» **DATA RECORDS**:
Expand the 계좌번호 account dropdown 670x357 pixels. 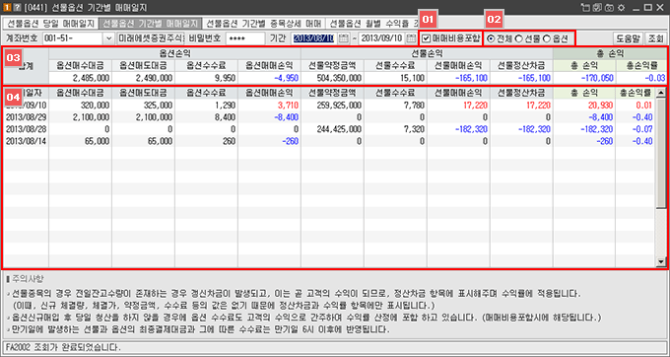[108, 38]

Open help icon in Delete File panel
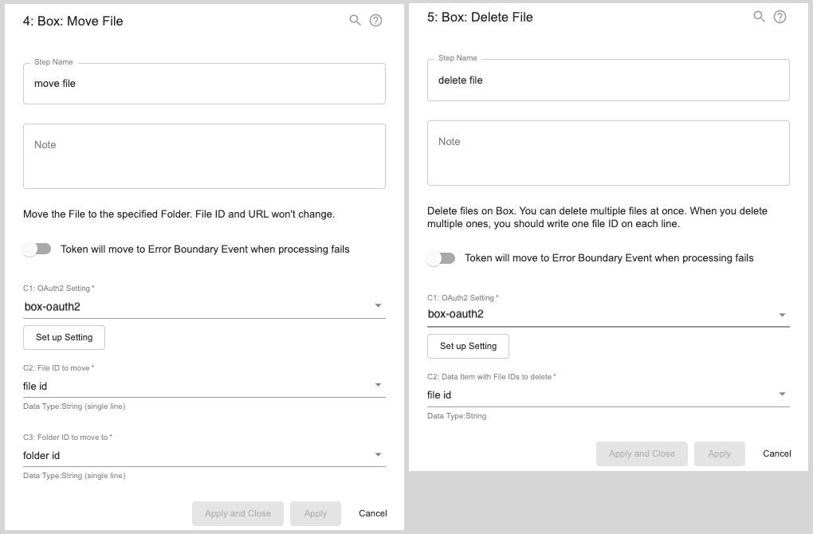coord(780,17)
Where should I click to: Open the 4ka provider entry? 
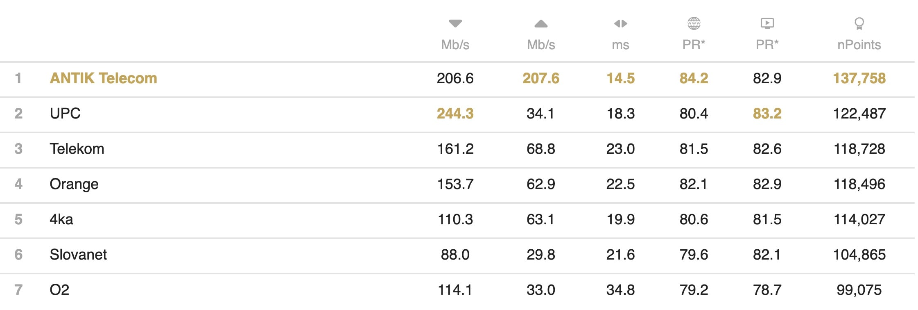pyautogui.click(x=61, y=219)
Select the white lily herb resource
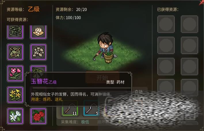The width and height of the screenshot is (204, 131). 15,116
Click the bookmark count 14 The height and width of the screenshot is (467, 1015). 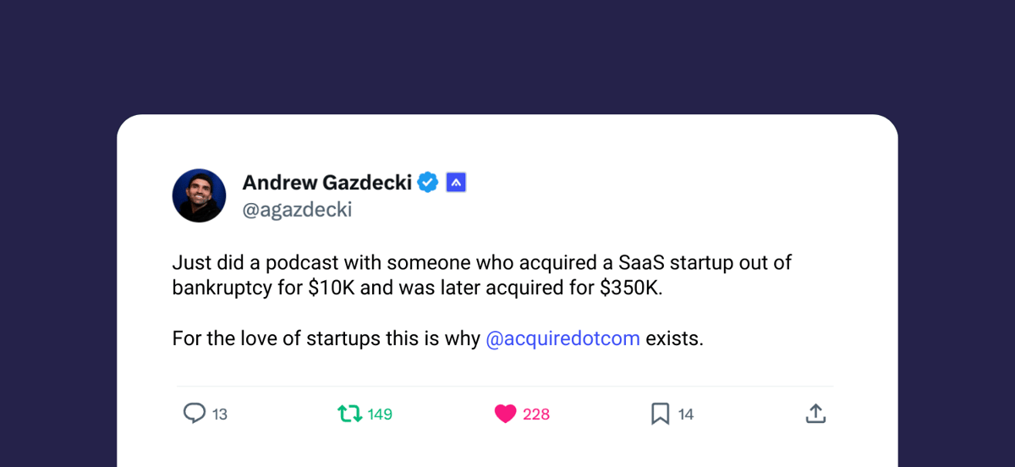click(x=686, y=415)
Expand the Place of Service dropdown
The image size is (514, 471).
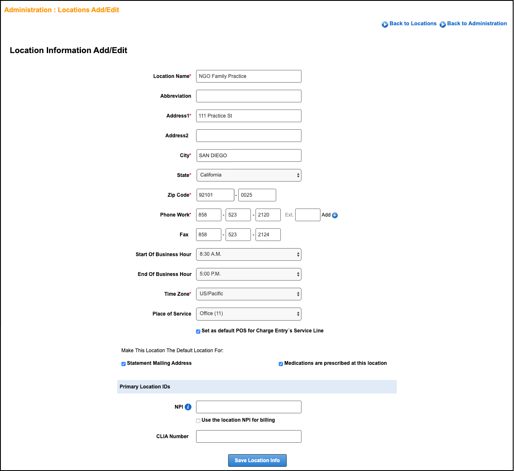click(x=249, y=314)
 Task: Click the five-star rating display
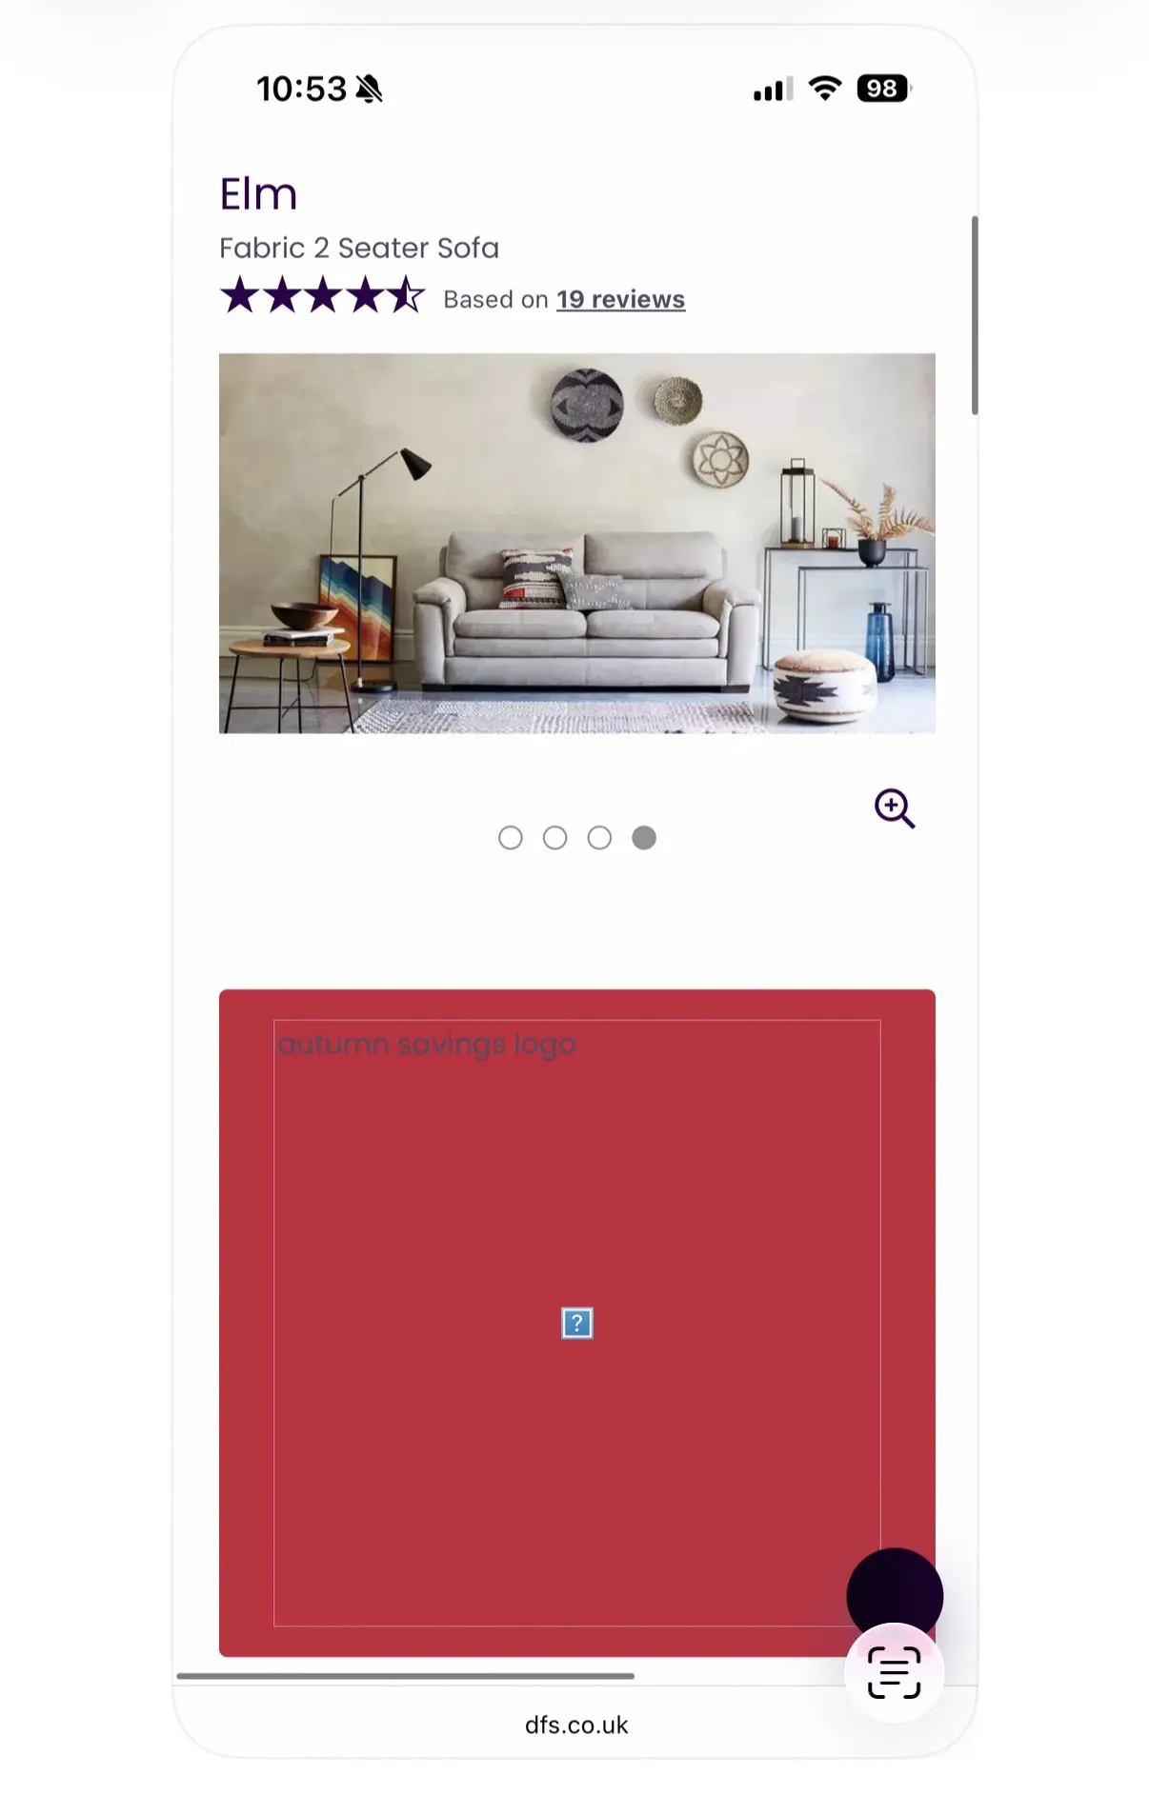point(322,295)

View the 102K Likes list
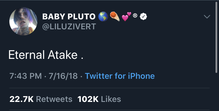pyautogui.click(x=99, y=99)
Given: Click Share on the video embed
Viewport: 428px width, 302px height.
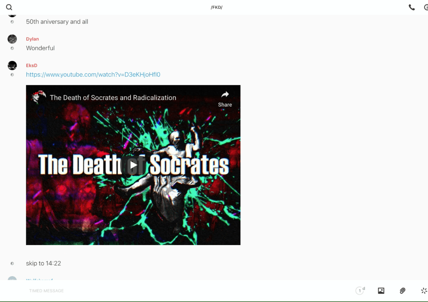Looking at the screenshot, I should (x=225, y=98).
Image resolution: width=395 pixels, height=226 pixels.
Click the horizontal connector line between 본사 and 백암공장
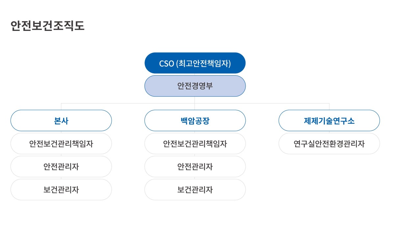click(x=128, y=103)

» **WRITTEN PROBLEM**: Output the lines verbatim, starting at the line containing "View the 102K Likes list" and ending at the final line of the set. Leave out the pictures.

» **RESULT OF THIS EXERCISE**:
View the 102K Likes list
pyautogui.click(x=99, y=99)
Given: Click Share on the video embed
Viewport: 428px width, 302px height.
Looking at the screenshot, I should (x=225, y=98).
Image resolution: width=395 pixels, height=226 pixels.
Click the horizontal connector line between 본사 and 백암공장
click(x=128, y=103)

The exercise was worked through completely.